- THE EXERCISE -
Reproduce word for word the part of the entries that opens with the line containing "Ис 2, 19 (438, 861)" and closes with the line containing "Мф 24, 29 (427, 708)", including both of those lines.

- SUPPLIED MATERIAL -
---
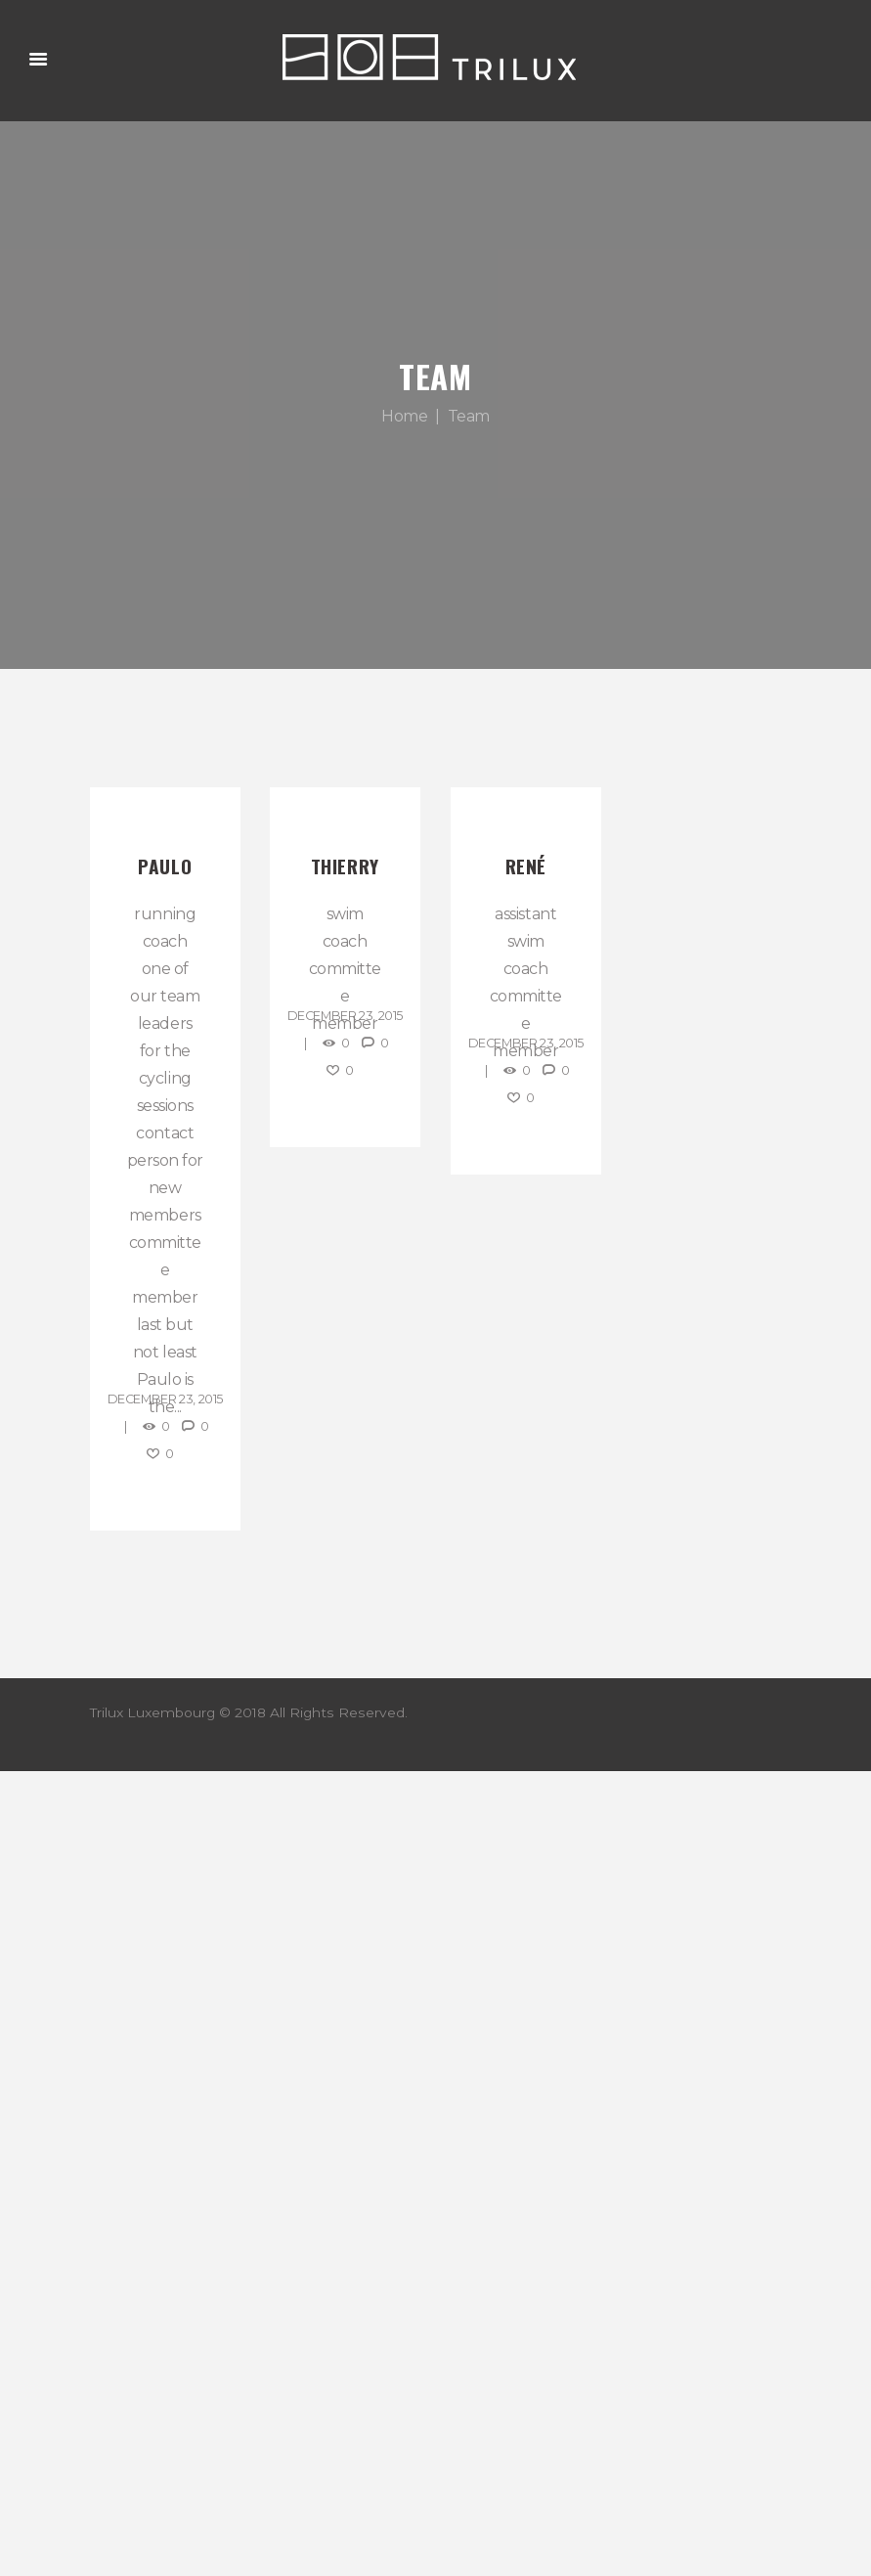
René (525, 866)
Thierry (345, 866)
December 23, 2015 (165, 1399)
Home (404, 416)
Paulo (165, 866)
---
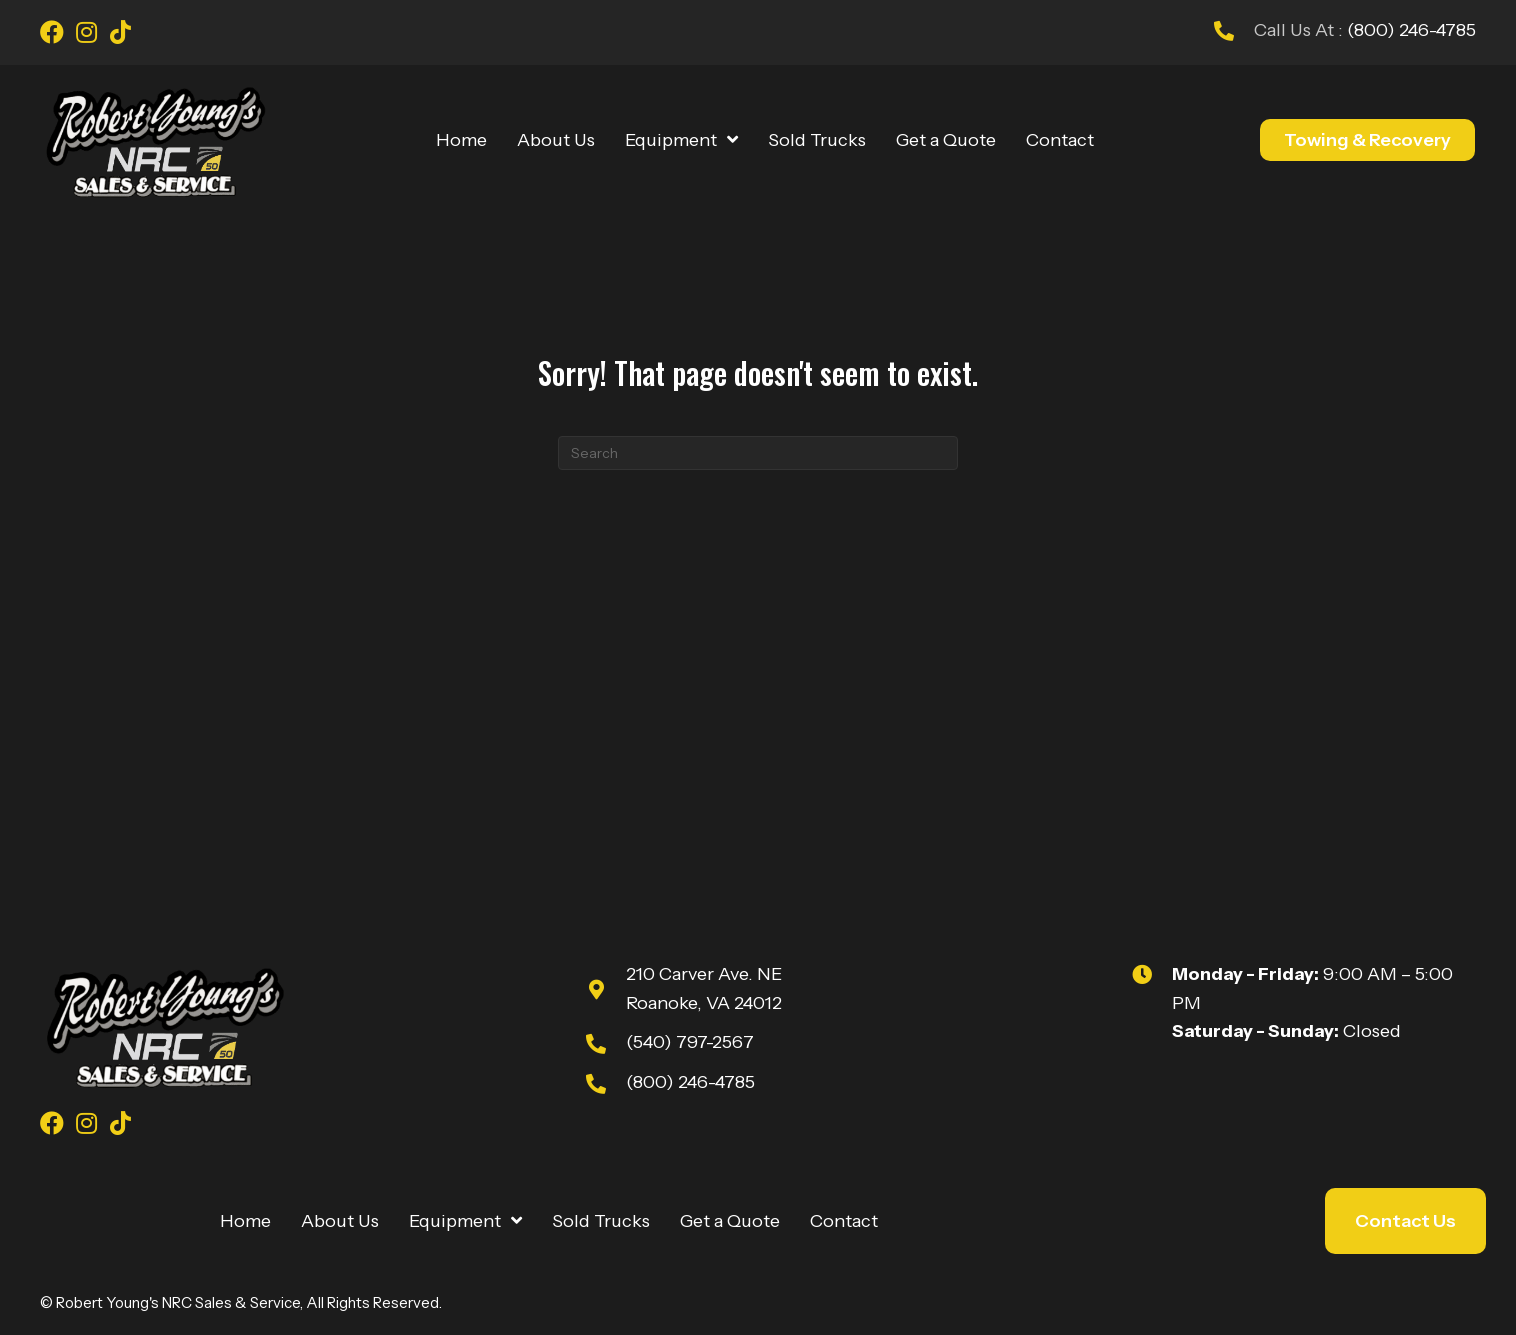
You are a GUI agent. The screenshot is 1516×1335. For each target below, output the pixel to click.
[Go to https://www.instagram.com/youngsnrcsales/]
---
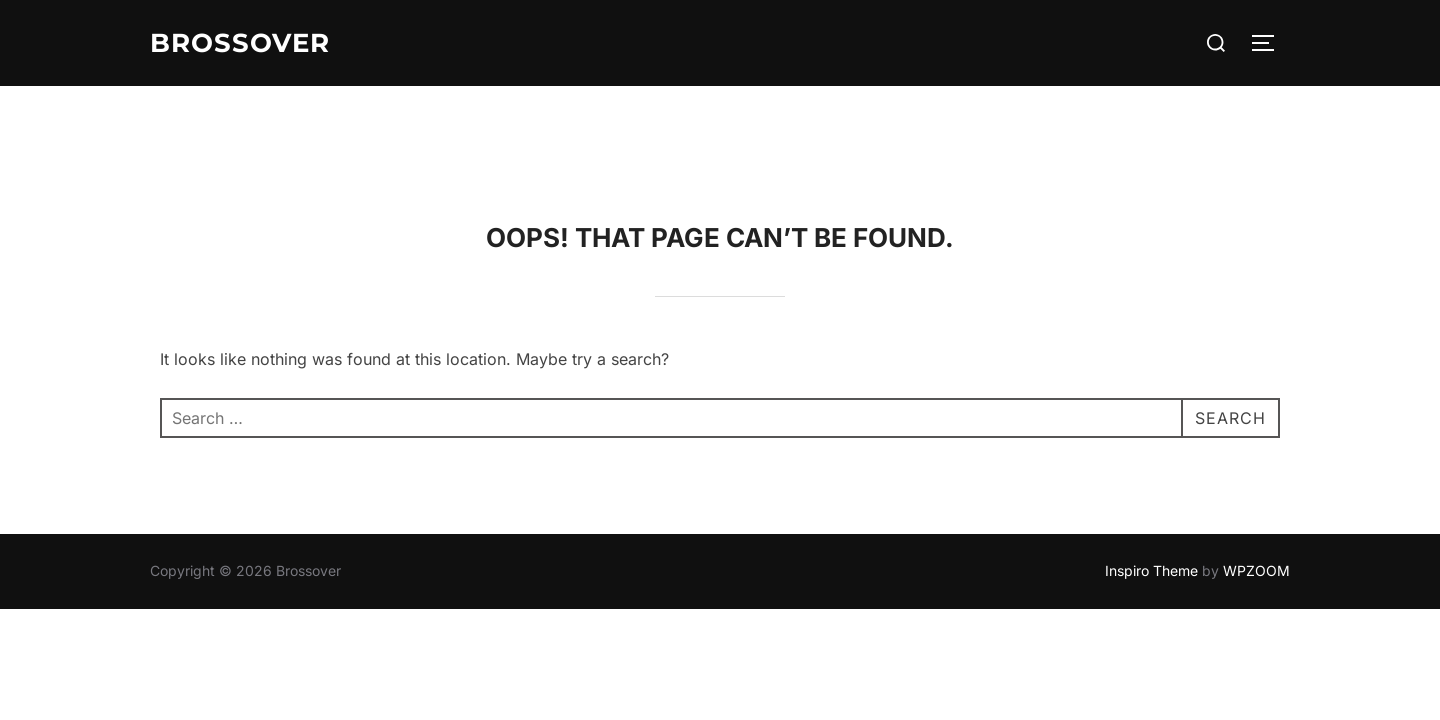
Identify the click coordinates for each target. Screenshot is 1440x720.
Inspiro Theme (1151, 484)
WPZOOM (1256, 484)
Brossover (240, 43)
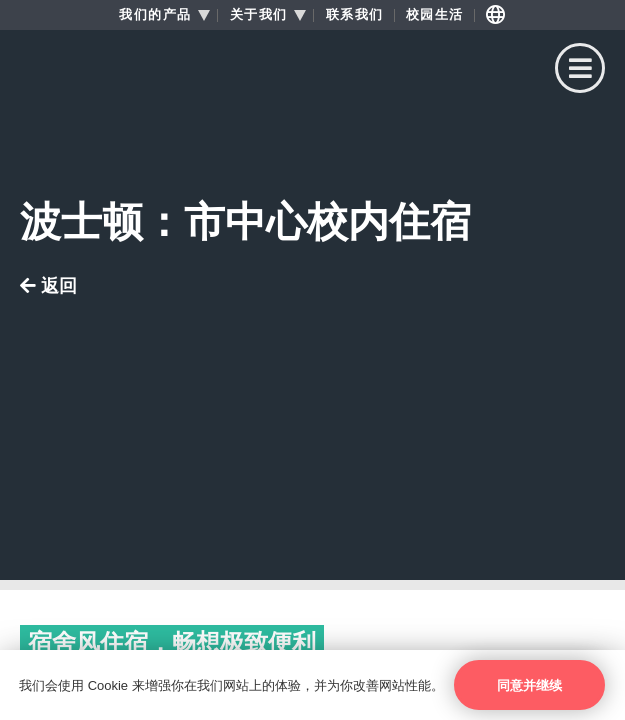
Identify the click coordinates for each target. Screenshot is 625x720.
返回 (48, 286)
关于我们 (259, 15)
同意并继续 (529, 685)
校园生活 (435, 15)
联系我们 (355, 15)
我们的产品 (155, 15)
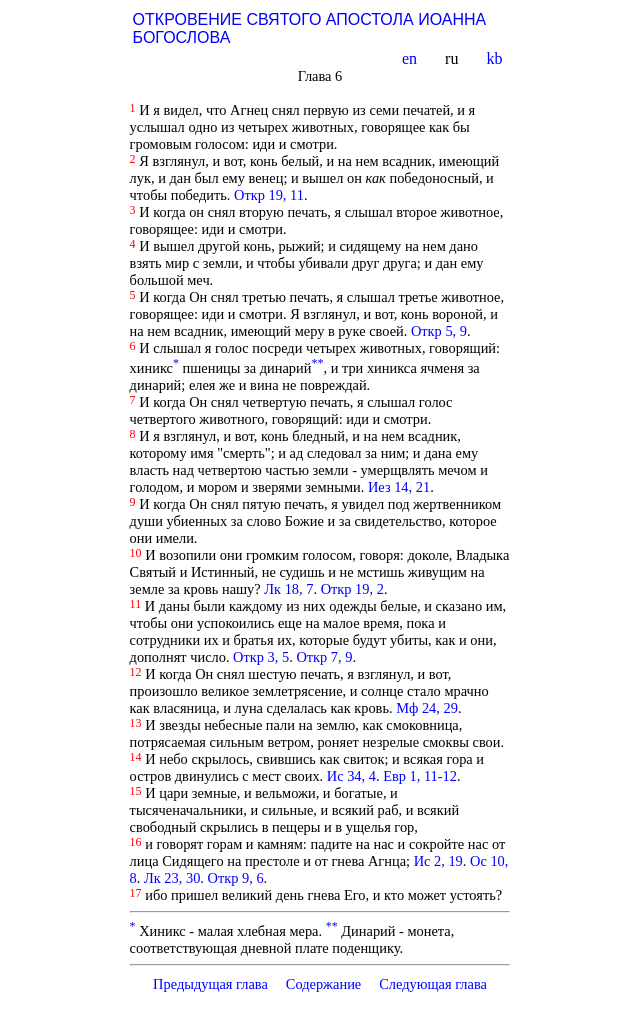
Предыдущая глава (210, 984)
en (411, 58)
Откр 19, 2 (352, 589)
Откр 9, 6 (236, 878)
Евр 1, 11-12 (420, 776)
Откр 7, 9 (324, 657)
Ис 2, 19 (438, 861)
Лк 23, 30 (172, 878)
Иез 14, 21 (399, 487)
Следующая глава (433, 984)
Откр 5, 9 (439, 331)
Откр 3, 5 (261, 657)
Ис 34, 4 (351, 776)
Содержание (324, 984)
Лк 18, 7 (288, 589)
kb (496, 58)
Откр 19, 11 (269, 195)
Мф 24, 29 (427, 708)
---
- COMPLETED EXERCISE -
Ис 2, 19 (438, 861)
Лк 23, 30 (172, 878)
Иез 14, 21 (399, 487)
Следующая глава (433, 984)
Откр 5, 9 (439, 331)
Откр 3, 5 (261, 657)
Ис 34, 4 (351, 776)
Содержание (324, 984)
Лк 18, 7 (288, 589)
kb (496, 58)
Откр 19, 11 (269, 195)
Мф 24, 29 (427, 708)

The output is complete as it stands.